United States$1,009.38$538.73$322.61$148.04

Guide to car insurance in Georgia

While Georgia only requires its drivers to carry liability insurance, as we explained above, in order to protect yourself and your vehicle you’ll need more than just the state minimums. Consider adding coverage like uninsured/underinsured motorist coverage to protect yourself in case of an accident with an uninsured driver, or comp and collision to protect your vehicle.

Understanding your standard coverage

  • Liability coverage - Covers you if you damage someone’s property or injure someone in a car accident.

  • Uninsured/underinsured motorist coverage - Covers you if you’re in an accident caused by someone who doesn’t have insurance, or whose insurance doesn’t cover the full cost of the damage they caused.
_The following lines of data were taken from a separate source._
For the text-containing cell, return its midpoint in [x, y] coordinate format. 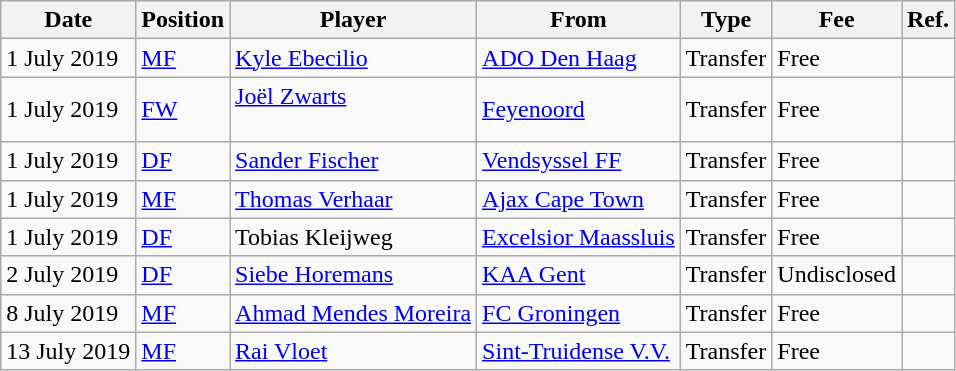
Kyle Ebecilio [354, 58]
Player [354, 20]
Joël Zwarts [354, 110]
Date [68, 20]
KAA Gent [579, 275]
Type [726, 20]
8 July 2019 [68, 313]
From [579, 20]
ADO Den Haag [579, 58]
Fee [837, 20]
Feyenoord [579, 110]
Position [183, 20]
Undisclosed [837, 275]
FW [183, 110]
Ajax Cape Town [579, 199]
Excelsior Maassluis [579, 237]
Rai Vloet [354, 351]
Sander Fischer [354, 161]
13 July 2019 [68, 351]
FC Groningen [579, 313]
Ahmad Mendes Moreira [354, 313]
Siebe Horemans [354, 275]
Vendsyssel FF [579, 161]
2 July 2019 [68, 275]
Sint-Truidense V.V. [579, 351]
Ref. [928, 20]
Thomas Verhaar [354, 199]
Tobias Kleijweg [354, 237]
Detect which cell encompasses the target text, then output its [x, y] center coordinate. 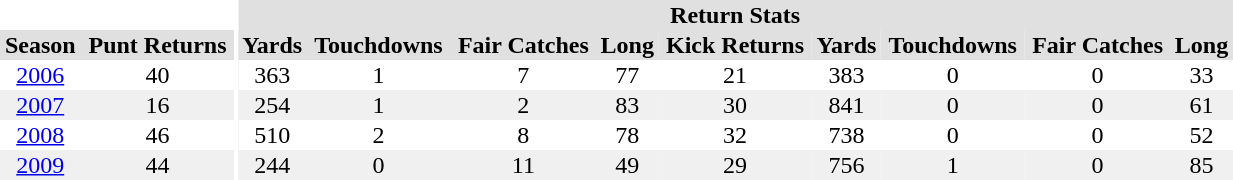
32 [735, 135]
2008 [40, 135]
11 [523, 165]
383 [846, 75]
85 [1202, 165]
841 [846, 105]
61 [1202, 105]
738 [846, 135]
510 [272, 135]
77 [627, 75]
33 [1202, 75]
2009 [40, 165]
29 [735, 165]
Return Stats [736, 15]
254 [272, 105]
78 [627, 135]
7 [523, 75]
83 [627, 105]
Kick Returns [735, 45]
52 [1202, 135]
21 [735, 75]
756 [846, 165]
40 [157, 75]
8 [523, 135]
Punt Returns [157, 45]
16 [157, 105]
30 [735, 105]
363 [272, 75]
244 [272, 165]
49 [627, 165]
44 [157, 165]
46 [157, 135]
Season [40, 45]
2006 [40, 75]
2007 [40, 105]
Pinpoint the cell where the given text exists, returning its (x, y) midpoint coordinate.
  • Personal injury protection - Often shortened to PIP, this covers medical expenses and lost wages if you or your passengers are injured in a car accident.
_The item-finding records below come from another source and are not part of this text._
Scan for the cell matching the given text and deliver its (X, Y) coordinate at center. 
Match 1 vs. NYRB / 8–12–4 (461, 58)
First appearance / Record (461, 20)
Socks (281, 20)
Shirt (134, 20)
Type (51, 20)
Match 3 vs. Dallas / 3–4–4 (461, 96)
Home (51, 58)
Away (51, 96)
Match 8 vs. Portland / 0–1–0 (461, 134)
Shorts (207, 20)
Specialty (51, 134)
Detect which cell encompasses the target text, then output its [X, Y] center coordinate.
  • Collision coverage - Covers damage to your vehicle from an accident, regardless of which driver was at fault.

  • Comprehensive coverage - Covers damage to your vehicle that can happen when it’s not being driven, like damage from extreme weather, falling objects, fire, flood, vandalism and theft.

Unique considerations for Georgia drivers

Georgia is an “at-fault” car insurance state, meaning that after an accident, the at-fault driver is responsible for the damage or injuries they caused. If you’re in an accident caused by another driver, then their insurance will cover your injuries and damage to your property. (As opposed to a no-fault state, where drivers must get compensation for their damage or injuries through their own insurance company, regardless of who was at fault.) In no-fault states, drivers are required to have personal injury protection to cover themselves in case of an accident, but in an at-fault state like Georgia, any damage or injuries would be covered by the at-fault party’s liability insurance.

Flooding and tornadoes are extreme weather events that some Georgia residents may have to deal with, depending on where in the state they live. And snow has been known to shut down Atlanta roads. That’s why Georgia drivers should consider comprehensive coverage, which covers damage to your vehicle from extreme weather, like tornadoes, hurricanes, and flooding.